Of residents, 0.0% lived in urban areas and 100.0% lived in rural areas.

There were 1,525 households and 1,134 families in the city. Of all households, 45.4% had children under the age of 18 living in them. About 57.4% were married-couple households, 16.7% were households with a male householder and no spouse or partner present, and 16.8% were households with a female householder and no spouse or partner present. About 18.8% of households were made up of individuals, and 4.9% had someone living alone who was 65 years of age or older.

There were 1,612 housing units, of which 5.4% were vacant. The homeowner vacancy rate was 1.4% and the rental vacancy rate was 13.1%. The population density was 2744.68 PD/sqmi, and there were 1039.33 /sqmi housing units per square mile.

The racial makeup of the city was 88.1% White, 1.2% African American, 3.8% Native American, 0.3% Asian, 0.0% Pacific Islander, 0.6% from some other races, and 5.9% from two or more races. Hispanic or Latino people of any race were 3.1% of the population.

===2010 census===
As of the 2010 census, there were 2,406 people, 821 households, and 660 families living in the city. The population density was 2148.2 PD/sqmi.
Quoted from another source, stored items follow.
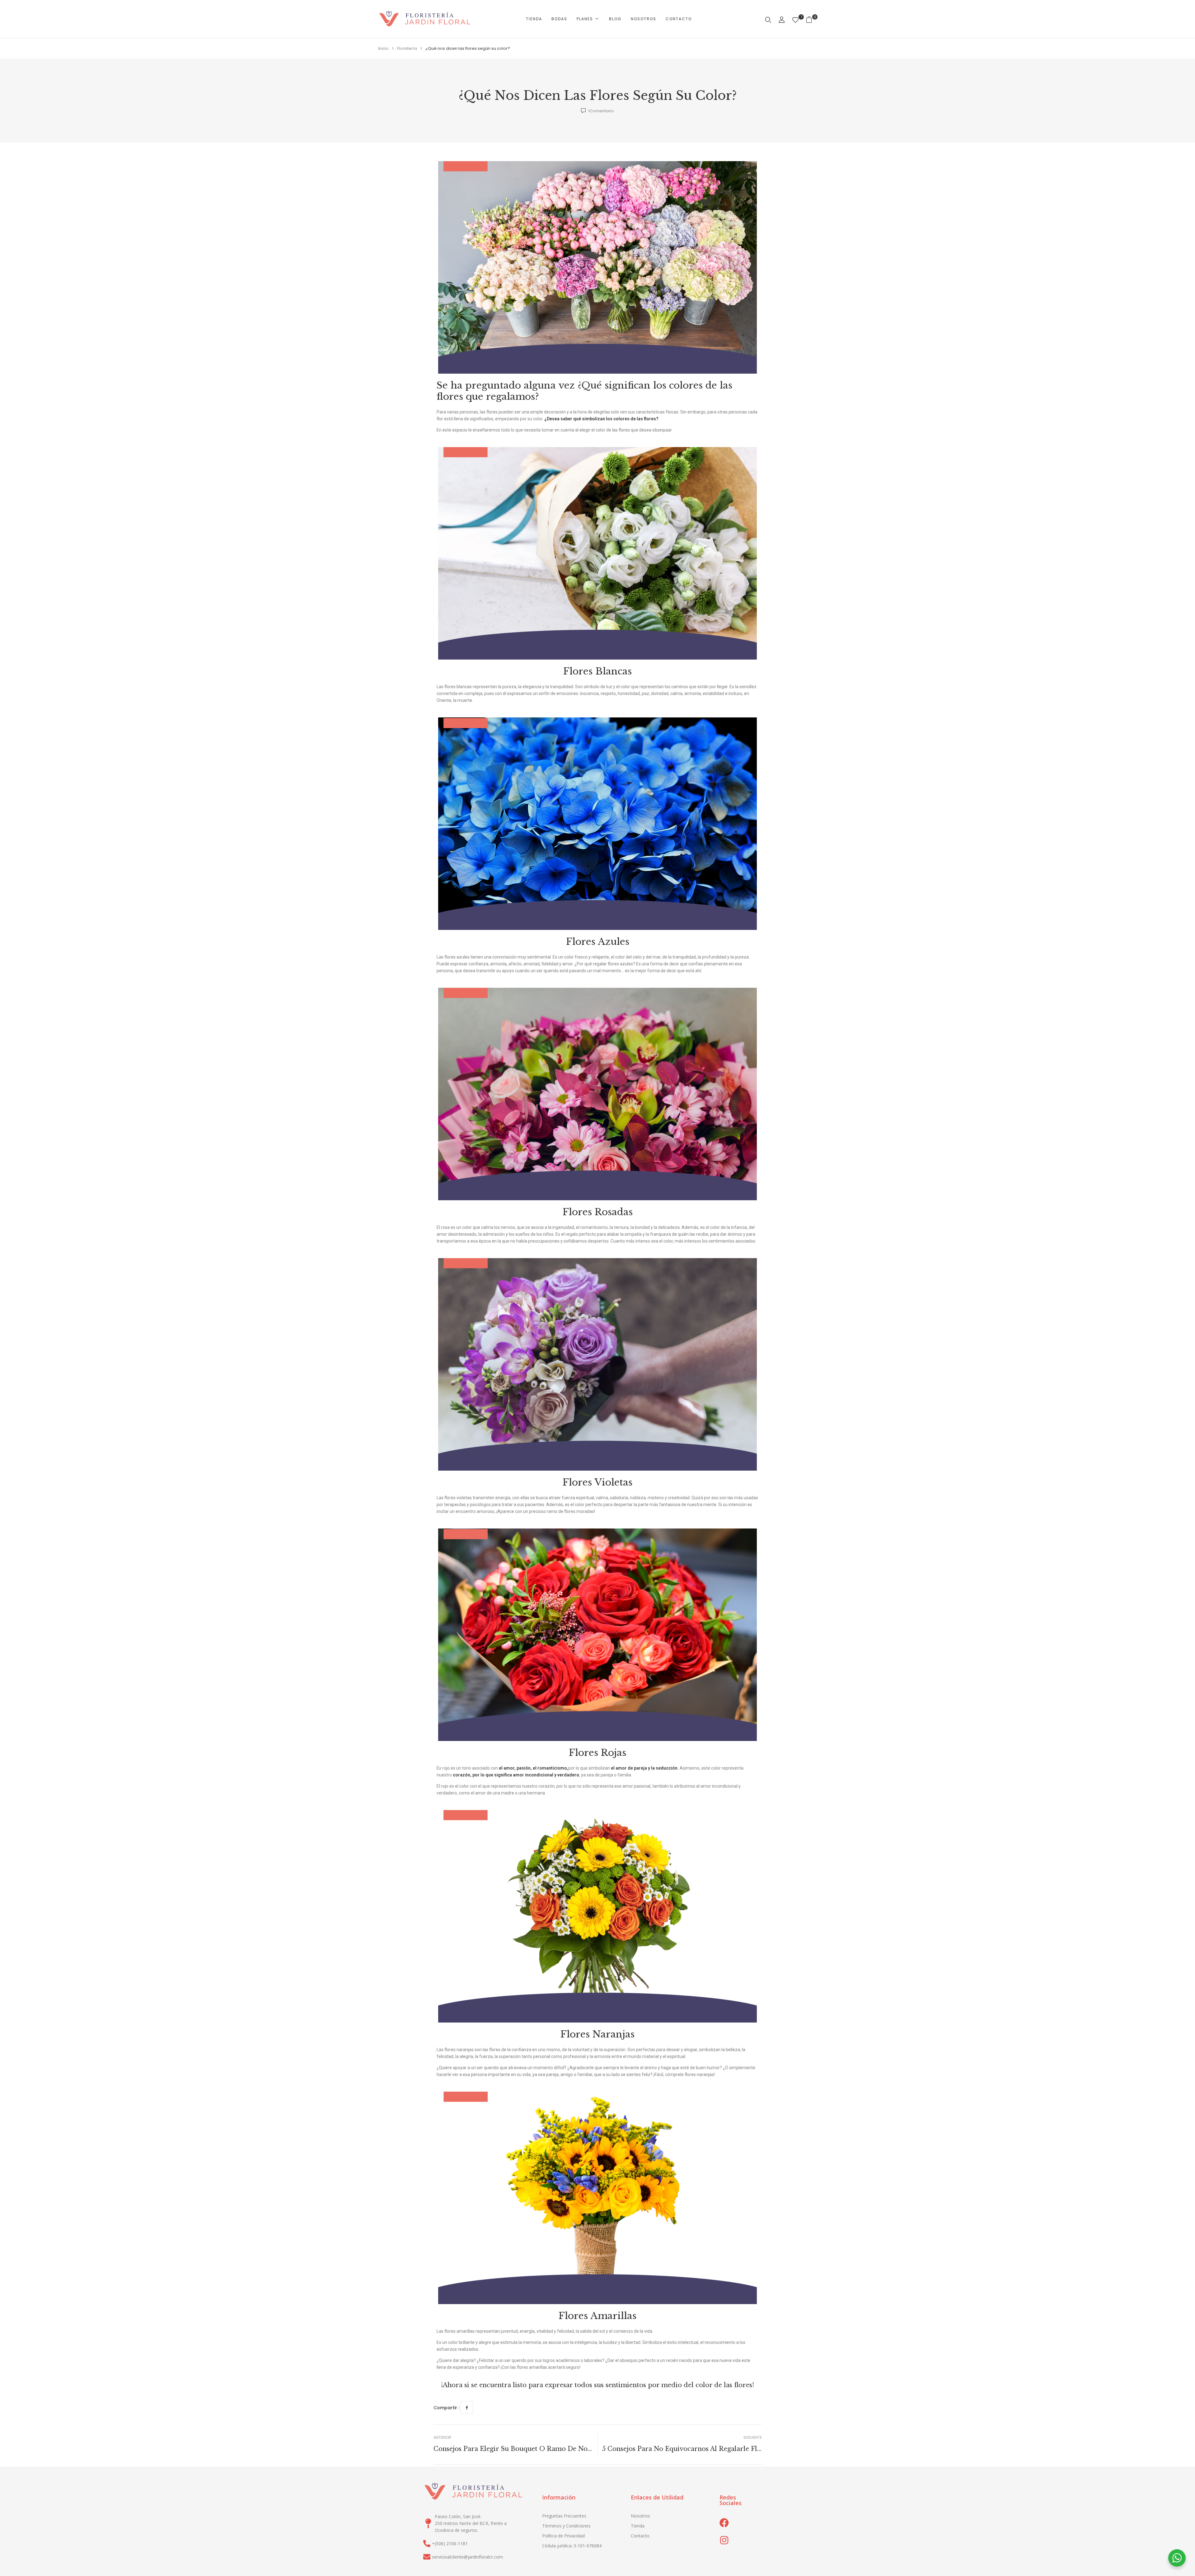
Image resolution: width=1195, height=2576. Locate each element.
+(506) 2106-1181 (450, 2543)
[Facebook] (467, 2407)
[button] (811, 19)
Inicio (383, 48)
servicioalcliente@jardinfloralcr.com (467, 2557)
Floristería (407, 48)
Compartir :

There were 836 housing units at an average density of 746.4 /sqmi. The racial makeup of the city was 94.64% White, 0.91% African American, 2.04% Native American, 0.12% Asian, 0.00% Pacific Islander, 0.12% from some other races and 2.16% from two or more races. Hispanic or Latino people of any race were 0.50% of the population.

There were 821 households, of which 51.3% had children under the age of 18 living with them, 63.8% were married couples living together, 9.6% had a female householder with no husband present, 6.9% had a male householder with no wife present, and 19.6% were non-families. 14.4% of all households were made up of individuals, and 2.6% had someone living alone who was 65 years of age or older. The average household size was 2.93 and the average family size was 3.22.

The median age in the city was 29.6 years. 32% of residents were under the age of 18; 8.3% were between the ages of 18 and 24; 35.9% were from 25 to 44; 20% were from 45 to 64; and 3.7% were 65 years of age or older. The gender makeup of the city was 51.3% male and 48.7% female.

===2000 census===
As of the 2000 census, there were 1,730 people, 527 households, and 452 families living in the city. The population density was 1700.3 PD/sqmi. There were 541 housing units at an average density of 531.7 PD/sqmi. The racial makeup of the city was 97.46% White, 0.23% African American, 1.50% Native American, 0.00% Asian, 0.00% Pacific Islander, 0.06% from some other races and 0.75% from two or more races. Hispanic or Latino people of any race were 0.23% of the population.

There were 527 households, out of which 63.2% had children under the age of 18 living with them, 67.9% were married couples living together, 13.9% had a female householder with no husband present, and 14.2% were non-families. 11.4% of all households were made up of individuals, and 1.5% had someone living alone who was 65 years of age or older. The average household size was 3.28 and the average family size was 3.53.

In the city, the population was spread out, with 40.2% under the age of 18, 6.8% from 18 to 24, 37.2% from 25 to 44, 13.6% from 45 to 64, and 2.2% who were 65 years of age or older. The median age was 27 years. For every 100 females, there were 100.2 males. For every 100 females age 18 and over, there were 99.0 males.

The median income for a household in the city was $38,884, and the median income for a family was $40,703. Males had a median income of $28,417 versus $18,438 for females. The per capita income for the city was $13,233. About 3.1% of families and 3.8% of the population were below the poverty line, including 5.3% of those under age 18 and 5.7% of those age 65 or over.
==Politics==
Lincoln is governed by a City Council. The current mayor is Keli Berglund.

==Education==
It is in the Bismarck Public Schools.

Residents are zoned to Lincoln Elementary School, Wachter Middle School and Bismarck High School.